Indexing allows converting raw document collection into easily searchable representation. Web searching by Google or Yahoo provides sub-second response time which is made possible by efficient indexing of web-pages over the entire Web. Indexing process gets challenging when the scale gets bigger. Parallel techniques, such as MapReduce framework can assist in efficient large-scale indexing process.

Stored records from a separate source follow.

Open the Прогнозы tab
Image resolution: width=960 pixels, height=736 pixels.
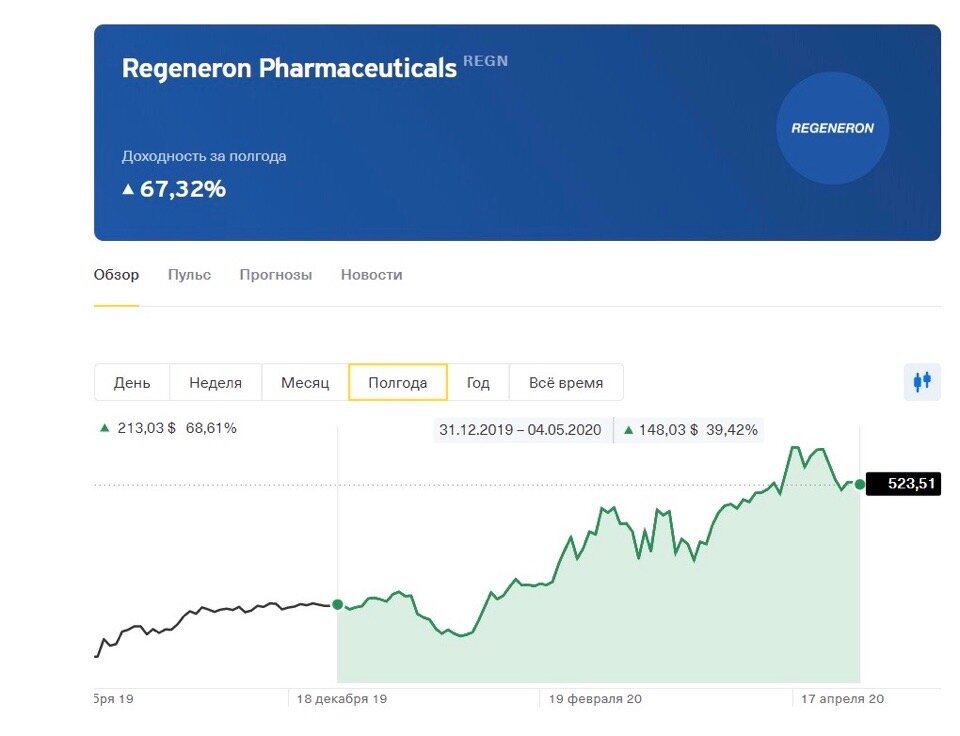pos(276,275)
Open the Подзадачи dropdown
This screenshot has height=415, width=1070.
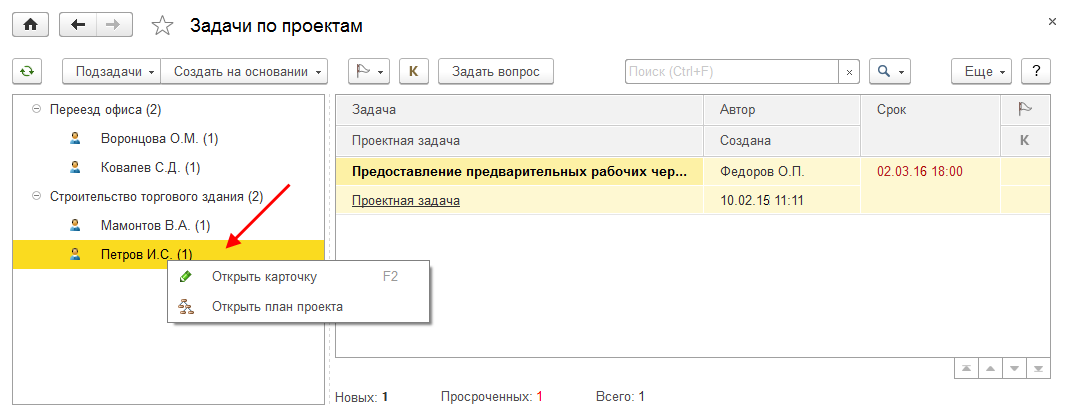(x=111, y=72)
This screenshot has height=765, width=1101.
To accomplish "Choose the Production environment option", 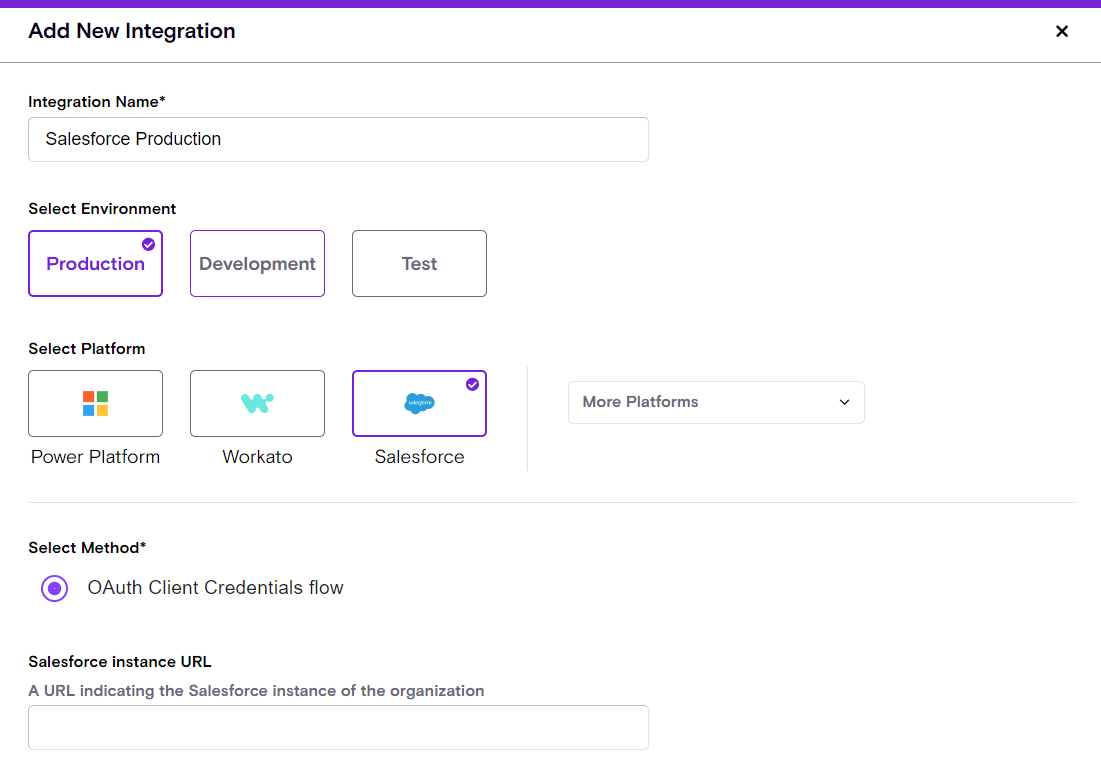I will pyautogui.click(x=95, y=264).
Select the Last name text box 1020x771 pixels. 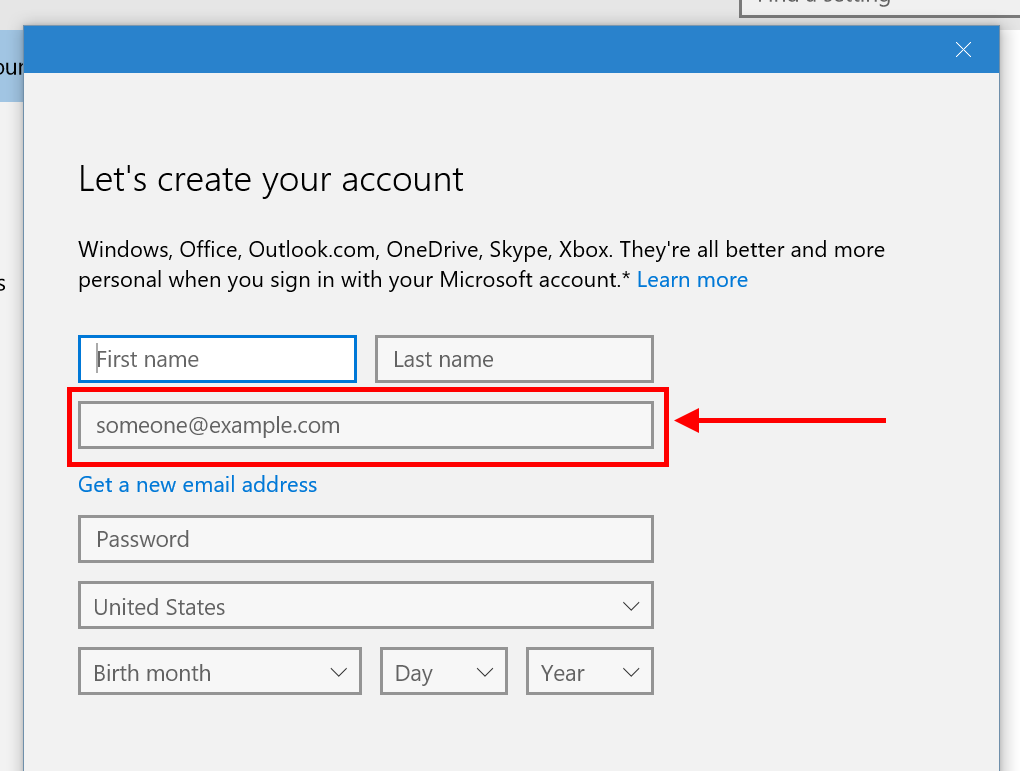point(514,358)
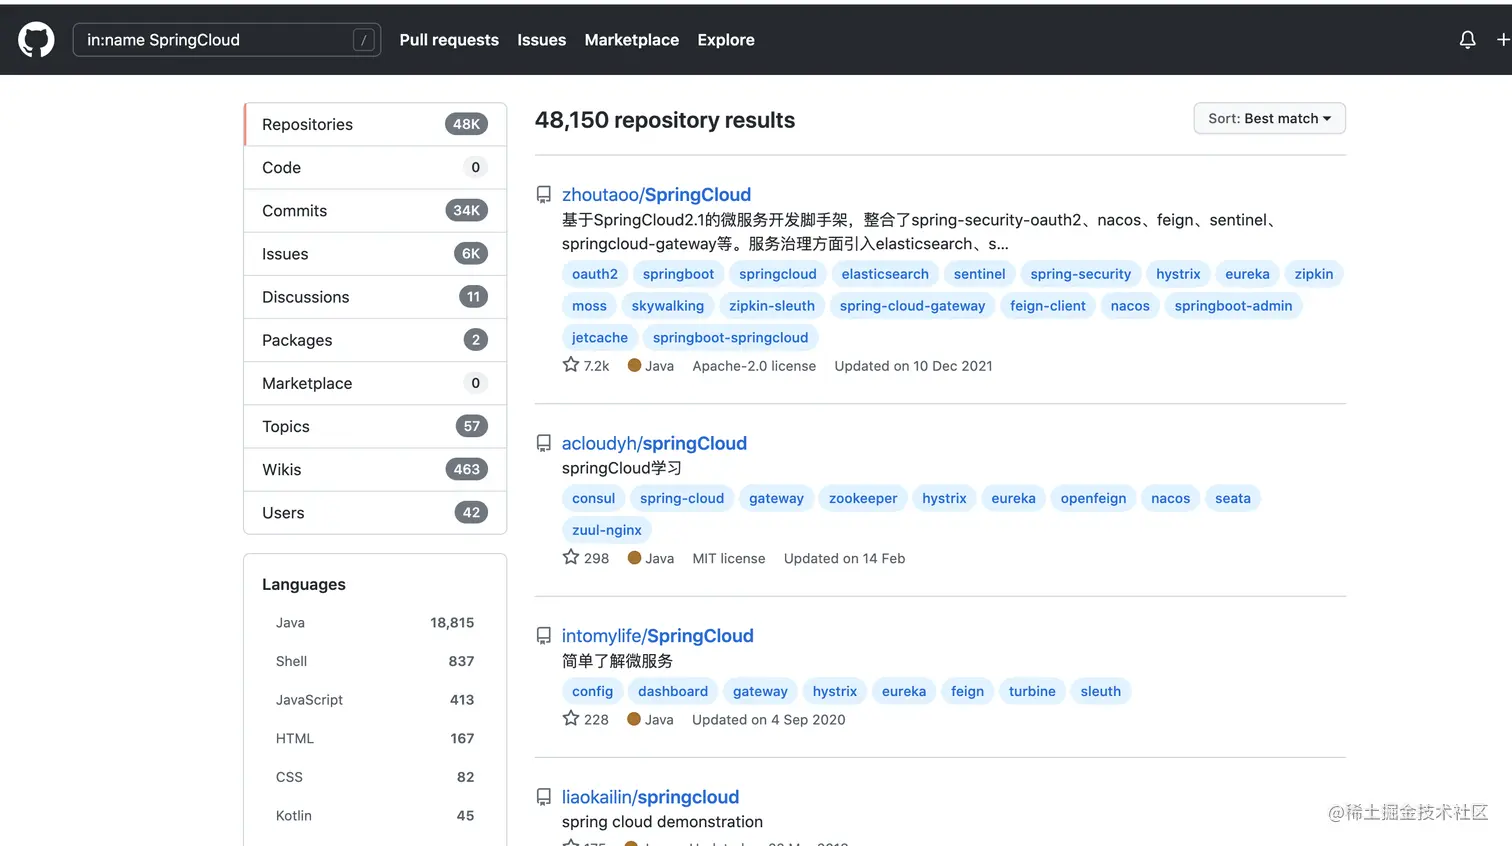Click the GitHub Octocat logo
1512x846 pixels.
click(37, 40)
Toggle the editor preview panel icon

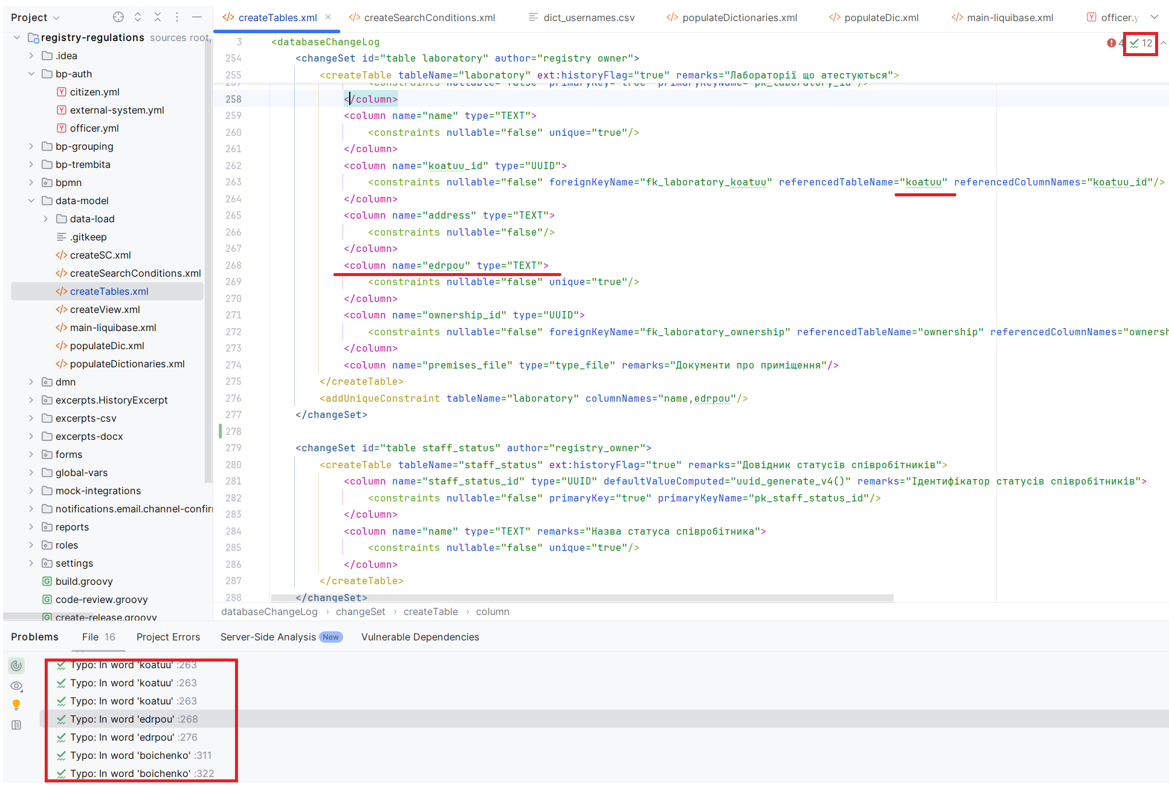16,725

We target at the problem of large-scale indexing of documents with specific structure. We propose SciPDFindexer, system for indexing and querying scientific papers in PDF using MapReduce programming model in a distributed system. Unlike Web search engines, our target domain is scientific papers, which has pre-defined structure, such as title, abstract, sections, references. Our proposed system enables parsing large number of scientific papers in PDF recreating their structure and performing efficient distributed indexing with MapReduce framework in a cluster of nodes. Our contributions are distributed indexing scheme suitable for scientific articles’ structures and corresponding full-functional implementation which includes parsing, indexing, querying logics. We show the difference of our scheme from distributed indexing scheme described in the original MapReduce paper. And we describe each part of the system in detail, particularly, besides indexing scheme we show our proposed PDF parsing logic for scientific articles and ranking model used in our system.
We conducted three types of experimental evaluations of our system in a cluster of nodes. First, we show that our distributed indexing scheme can be parallelized efficiently and can scale with adding nodes. Second, we found optimal MapReduce parameters for our system under the given conditions. And third, we showed that our querying system provides sub-second response time for various length of queries.